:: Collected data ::
────
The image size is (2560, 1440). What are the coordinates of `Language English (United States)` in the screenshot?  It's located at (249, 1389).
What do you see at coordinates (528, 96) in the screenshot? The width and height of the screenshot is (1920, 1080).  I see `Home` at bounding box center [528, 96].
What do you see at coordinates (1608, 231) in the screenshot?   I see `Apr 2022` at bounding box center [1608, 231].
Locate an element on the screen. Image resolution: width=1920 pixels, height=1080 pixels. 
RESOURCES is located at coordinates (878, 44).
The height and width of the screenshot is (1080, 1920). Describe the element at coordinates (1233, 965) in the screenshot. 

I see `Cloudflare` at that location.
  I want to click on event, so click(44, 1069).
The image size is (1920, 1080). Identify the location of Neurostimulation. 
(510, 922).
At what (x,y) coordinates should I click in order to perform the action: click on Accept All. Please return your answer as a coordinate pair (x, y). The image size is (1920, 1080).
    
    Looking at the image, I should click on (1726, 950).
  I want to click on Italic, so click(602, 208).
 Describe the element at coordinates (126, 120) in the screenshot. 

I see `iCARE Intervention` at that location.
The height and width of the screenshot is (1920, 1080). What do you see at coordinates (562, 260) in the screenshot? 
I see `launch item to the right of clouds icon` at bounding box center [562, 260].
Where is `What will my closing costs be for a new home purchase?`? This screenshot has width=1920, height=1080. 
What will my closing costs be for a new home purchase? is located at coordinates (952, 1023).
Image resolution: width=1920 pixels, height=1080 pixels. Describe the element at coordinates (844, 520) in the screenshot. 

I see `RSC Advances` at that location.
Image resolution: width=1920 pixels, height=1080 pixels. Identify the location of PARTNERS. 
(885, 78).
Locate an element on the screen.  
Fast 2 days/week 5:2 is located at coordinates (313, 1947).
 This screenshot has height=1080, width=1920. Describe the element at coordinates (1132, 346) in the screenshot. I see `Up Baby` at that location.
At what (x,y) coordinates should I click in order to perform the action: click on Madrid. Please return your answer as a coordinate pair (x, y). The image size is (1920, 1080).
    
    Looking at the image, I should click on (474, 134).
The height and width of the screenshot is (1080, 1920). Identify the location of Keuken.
────
:: WRITTEN TASK ::
Put every row above into a numbered list, and leave out the blank lines.

:: THE SOLUTION ::
1. The image size is (2560, 1440). What are the coordinates of `Language English (United States)` in the screenshot?  It's located at (249, 1389).
2. What do you see at coordinates (528, 96) in the screenshot? The width and height of the screenshot is (1920, 1080).  I see `Home` at bounding box center [528, 96].
3. What do you see at coordinates (1608, 231) in the screenshot?   I see `Apr 2022` at bounding box center [1608, 231].
4. Locate an element on the screen. Image resolution: width=1920 pixels, height=1080 pixels. 
5. RESOURCES is located at coordinates (878, 44).
6. The height and width of the screenshot is (1080, 1920). Describe the element at coordinates (1233, 965) in the screenshot. 
7. I see `Cloudflare` at that location.
8.   I want to click on event, so click(44, 1069).
9. The image size is (1920, 1080). Identify the location of Neurostimulation. 
10. (510, 922).
11. At what (x,y) coordinates should I click in order to perform the action: click on Accept All. Please return your answer as a coordinate pair (x, y). The image size is (1920, 1080).
12.     Looking at the image, I should click on (1726, 950).
13.   I want to click on Italic, so click(602, 208).
14.  Describe the element at coordinates (126, 120) in the screenshot. 
15. I see `iCARE Intervention` at that location.
16. The height and width of the screenshot is (1920, 1080). What do you see at coordinates (562, 260) in the screenshot? 
17. I see `launch item to the right of clouds icon` at bounding box center [562, 260].
18. Where is `What will my closing costs be for a new home purchase?`? This screenshot has width=1920, height=1080. 
19. What will my closing costs be for a new home purchase? is located at coordinates (952, 1023).
20. Image resolution: width=1920 pixels, height=1080 pixels. Describe the element at coordinates (844, 520) in the screenshot. 
21. I see `RSC Advances` at that location.
22. Image resolution: width=1920 pixels, height=1080 pixels. Identify the location of PARTNERS. 
23. (885, 78).
24. Locate an element on the screen.  
25. Fast 2 days/week 5:2 is located at coordinates (313, 1947).
26.  This screenshot has height=1080, width=1920. Describe the element at coordinates (1132, 346) in the screenshot. I see `Up Baby` at that location.
27. At what (x,y) coordinates should I click in order to perform the action: click on Madrid. Please return your answer as a coordinate pair (x, y). The image size is (1920, 1080).
28.     Looking at the image, I should click on (474, 134).
29. The height and width of the screenshot is (1080, 1920). Identify the location of Keuken.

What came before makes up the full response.